Background
Breast cancer (BC) is the most common malignancy among women in the world. Alternative splicing (AS) is an important mechanism for regulating gene expression and producing proteome diversity, which is closely related to tumorigenesis. Understanding the role of AS in BC may be helpful to reveal new therapeutic targets for clinical interventions.
Methods
RNA-seq, clinical and AS data of TCGA-BRCA were downloaded from TCGA and TCGA SpliceSeq databases. AS events associated with prognosis were filtered by univariate Cox regression. The AS risk model of BC was built by Lasso regression, random forest and multivariate Cox regression. The accuracy of the AS risk model and clinicopathological factors were evaluated by time-dependent receiver operating characteristic (ROC) curves. The significant factors were used to construct the nomogram model.

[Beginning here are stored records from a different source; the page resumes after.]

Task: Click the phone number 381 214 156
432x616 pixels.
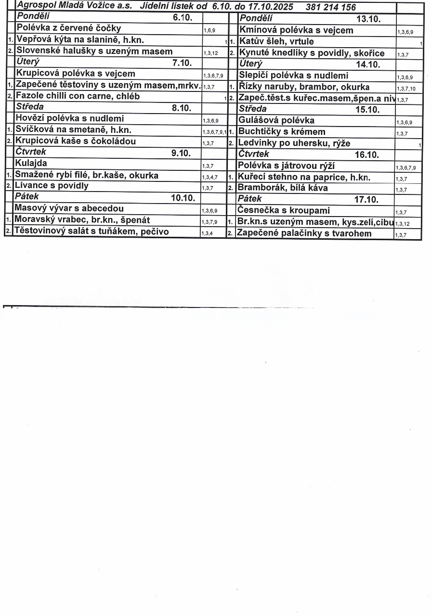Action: point(330,7)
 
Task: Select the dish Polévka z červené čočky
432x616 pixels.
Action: point(68,28)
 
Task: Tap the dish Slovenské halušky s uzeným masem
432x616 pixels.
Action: point(94,51)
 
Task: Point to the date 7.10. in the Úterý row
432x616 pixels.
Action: point(182,63)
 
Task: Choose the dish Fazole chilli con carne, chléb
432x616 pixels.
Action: point(78,96)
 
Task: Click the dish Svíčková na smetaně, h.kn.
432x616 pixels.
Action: point(73,130)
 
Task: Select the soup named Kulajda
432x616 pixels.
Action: point(31,164)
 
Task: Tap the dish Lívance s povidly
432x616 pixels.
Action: point(52,186)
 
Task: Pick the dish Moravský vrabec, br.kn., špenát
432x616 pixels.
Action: point(82,220)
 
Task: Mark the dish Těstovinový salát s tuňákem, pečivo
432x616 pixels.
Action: point(92,231)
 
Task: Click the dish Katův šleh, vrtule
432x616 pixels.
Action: point(276,41)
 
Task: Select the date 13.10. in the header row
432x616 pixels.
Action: point(368,19)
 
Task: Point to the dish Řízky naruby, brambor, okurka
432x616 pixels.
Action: point(304,87)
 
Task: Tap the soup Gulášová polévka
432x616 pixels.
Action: point(276,120)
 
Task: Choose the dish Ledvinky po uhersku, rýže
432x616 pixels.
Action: point(294,143)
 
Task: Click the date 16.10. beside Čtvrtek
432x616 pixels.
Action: point(367,155)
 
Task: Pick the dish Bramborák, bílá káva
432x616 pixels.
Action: point(283,188)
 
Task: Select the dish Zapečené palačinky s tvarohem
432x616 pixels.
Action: point(304,234)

Tumor microenvironment analysis, immune infiltration and immune checkpoint analysis were performed to show the differences between the high and low AS risk groups. The expression differences of genes of AS events constituting the risk model in tumor tissues and normal tissues were analyzed, the genes with significant differences were screened, and their relationship with prognosis, tumor microenvironment, immune infiltration and immune checkpoint were analyzed. Finally, Pearson correlation analysis was used to calculate the correlation coefficient between splicing factors (SF) and prognostic AS events in TCGA-BRCA. The results were imported into Cytoscape, and the associated network was constructed.
Results
A total of 21,232 genes had 45,421 AS events occurring in TCGA-BRCA, while 1604 AS events were found to be significantly correlated with survival. The BRCA risk model consisted of 5 AS events, (TTC39C|44853|AT*− 2.67) + (HSPBP1|52052|AP*− 4.28) + (MAZ|35942|ES*2.34) + (ANK3|11845|AP*1.18) + (ZC3HAV1|81940|AT*1.59), which were confirmed to be valuable for predicting BRCA prognosis to a certain degree, including ROC curve, survival analysis, tumor microenvironment analysis, immune infiltration and immune checkpoint analysis. Based on this, we constructed a nomogram prediction model composed of clinicopathological features and the AS risk signature. Furthermore, we found that MAZ was a core gene indicating the connection of tumor prognosis and AS events. Ultimately, a network of SF-AS regulation was established to reveal the relationship between them.
Conclusions
We constructed a nomogram model combined with clinicopathological features and AS risk score to predict the prognosis of BC. The detailed analysis of tumor microenvironment and immune infiltration in the AS risk model may further reveal the potential mechanisms of BC recurrence and development.